_WORK REQUEST A_: Name each individual person identified by name in the passage about the steel-beam memorial.

---- EXCERPT TO READ

There has been some concern surrounding the memorial because a cross had been cut out of the steal beam. Mr. James explained that steelworkers during rescue efforts had cut out crosses and stars of David and presented them to victims’ families.
Borough and township officials had expressed concern about a potential lawsuit due to having a religious image on public property, Mr. James said. He said officials from both towns had suggested covering the cross, filling it in or positioning the steel so the cross is either upside down or otherwise not facing the public.
”They don’t want to have it where it may cause an issue,” he said.
David French, an attorney for the American Center for Law and Justice, a conservative legal group based in Washington, D.C., said Wednesday that the chance of a lawsuit against the memorial succeeding is “extraordinarily remote.” He said the display has a secular purpose, and noted that neither Mr. James nor the Princetons were responsible for carving out the cross.
Borough Councilwoman Jo S. Butler said Wednesday that she had been taken aback about the “deliberateness” of the cross, noting that someone had to work hard to put the image there. Yet she said she did not have a problem with the image.
”I can’t imagine that it would be held up because of that,” she said.
Mr. James, who is Jewish, said it is “not my job or anyone’s job to alter this treasure.”
He thinks that covering up the cross would not tell the whole story of what happened at the World Trade Center.
”History has many stories,” he said. “By getting rid of one of the stories, you’re not revealing the true history.”

--------
---- DATA TO USE

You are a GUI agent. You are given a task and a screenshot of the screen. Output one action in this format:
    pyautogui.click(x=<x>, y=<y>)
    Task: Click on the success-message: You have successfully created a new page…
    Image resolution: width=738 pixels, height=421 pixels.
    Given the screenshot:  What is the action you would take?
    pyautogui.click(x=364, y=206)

--------

_WORK REQUEST B_: Echo the rows from their start through the line containing "Image resolution: width=738", including both ends.

_WRITTEN SOLUTION A_:
Mr. James
David French
Jo S. Butler

_WRITTEN SOLUTION B_:
You are a GUI agent. You are given a task and a screenshot of the screen. Output one action in this format:
    pyautogui.click(x=<x>, y=<y>)
    Task: Click on the success-message: You have successfully created a new page…
    Image resolution: width=738 pixels, height=421 pixels.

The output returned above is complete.